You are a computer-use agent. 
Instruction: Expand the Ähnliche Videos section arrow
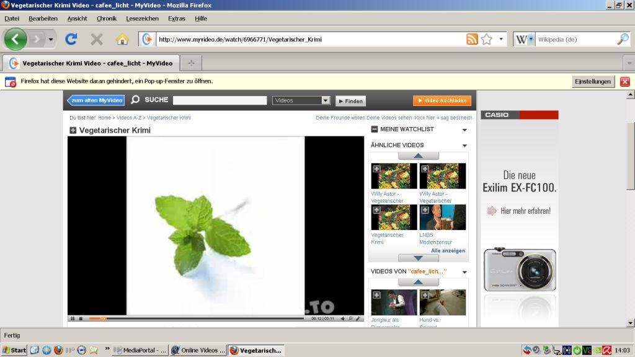click(464, 146)
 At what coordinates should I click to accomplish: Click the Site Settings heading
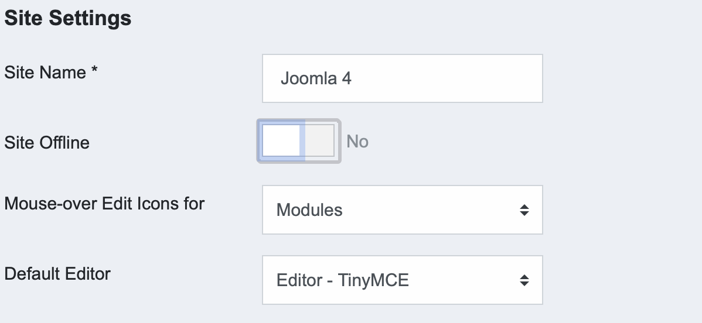point(67,18)
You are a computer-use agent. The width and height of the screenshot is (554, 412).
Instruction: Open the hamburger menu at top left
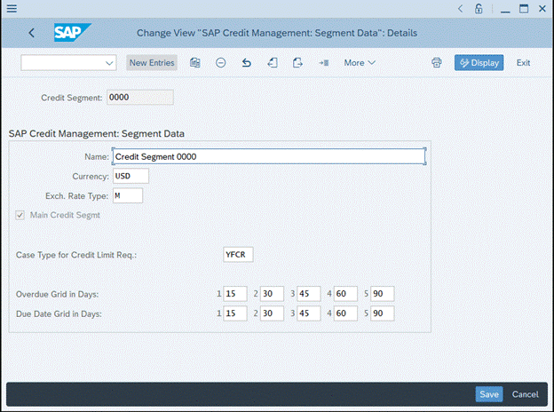pyautogui.click(x=12, y=8)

**REQUIREMENT**
Find the line containing "At what coordinates" and copy it and each line after it through the end of the material, exactly, with no pictures.

**RESPONSE**
 At what coordinates should I click to accomplish: Click the Site Settings heading
point(67,18)
You are a computer-use agent. The width and height of the screenshot is (554, 412).
Instruction: Open the hamburger menu at top left
pyautogui.click(x=12, y=8)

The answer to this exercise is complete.